In the listing below, retype word for word everything from the line containing "Monsieur le Maire (355, 2465)" down to the line containing "Vers le haut", including both of those lines.

----- SUPPLIED MATERIAL

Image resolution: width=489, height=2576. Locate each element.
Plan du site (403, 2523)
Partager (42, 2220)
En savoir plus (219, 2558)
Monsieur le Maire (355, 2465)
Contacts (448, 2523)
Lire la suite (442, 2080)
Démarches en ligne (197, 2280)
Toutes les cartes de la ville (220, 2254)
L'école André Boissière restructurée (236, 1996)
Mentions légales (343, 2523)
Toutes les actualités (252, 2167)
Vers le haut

----------
----- SUPPLIED MATERIAL

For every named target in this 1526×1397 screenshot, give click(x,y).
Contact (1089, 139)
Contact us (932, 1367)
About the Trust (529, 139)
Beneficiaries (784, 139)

----------
----- SUPPLIED MATERIAL

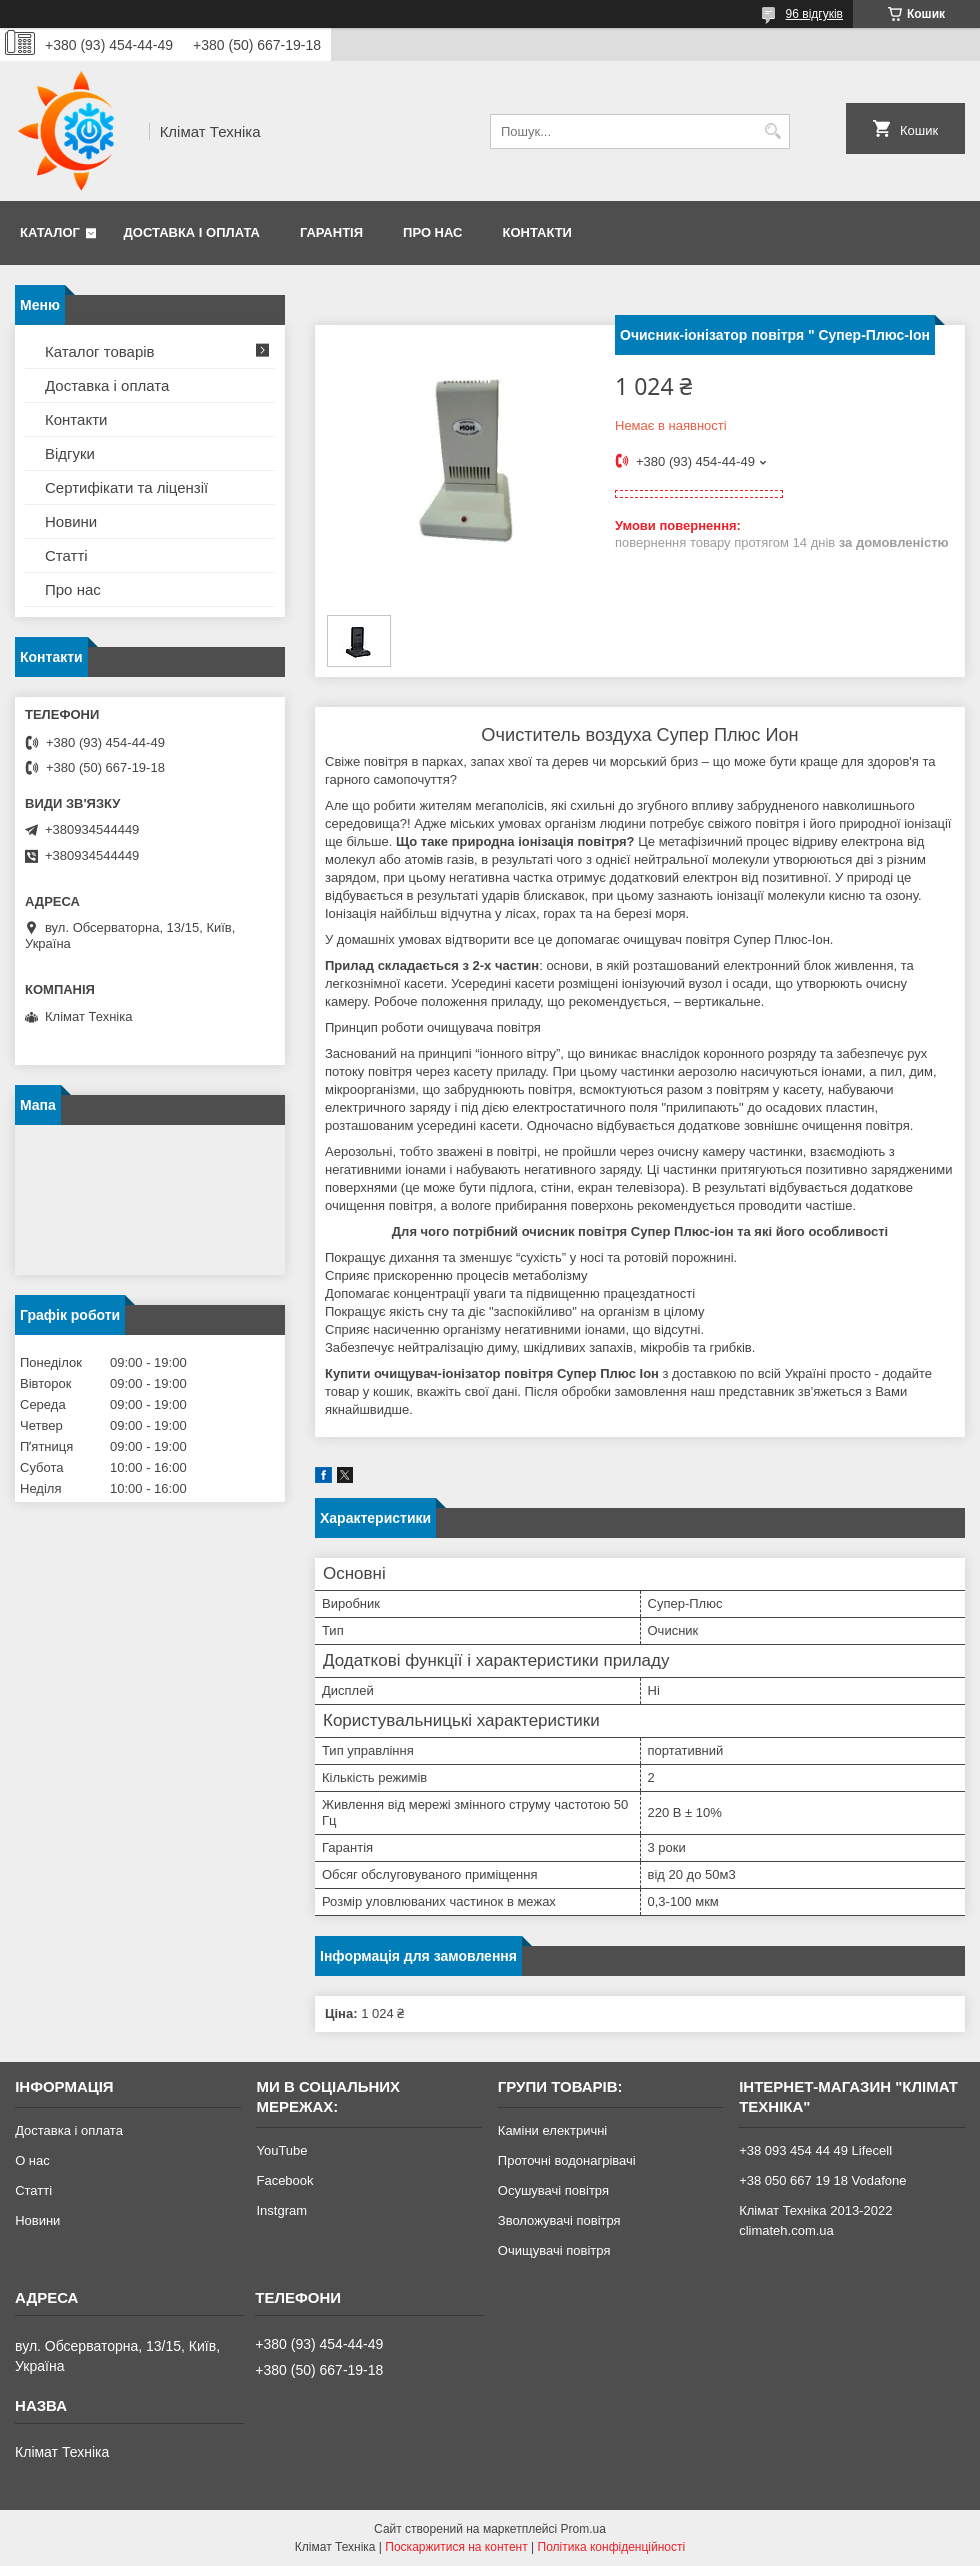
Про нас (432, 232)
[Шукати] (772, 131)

----------

• _TASK RESULT_
Monsieur le Maire (355, 2465)
Contacts (448, 2523)
Lire la suite (442, 2080)
Démarches en ligne (197, 2280)
Toutes les cartes de la ville (220, 2254)
L'école André Boissière restructurée (236, 1996)
Mentions légales (343, 2523)
Toutes les actualités (252, 2167)
Vers le haut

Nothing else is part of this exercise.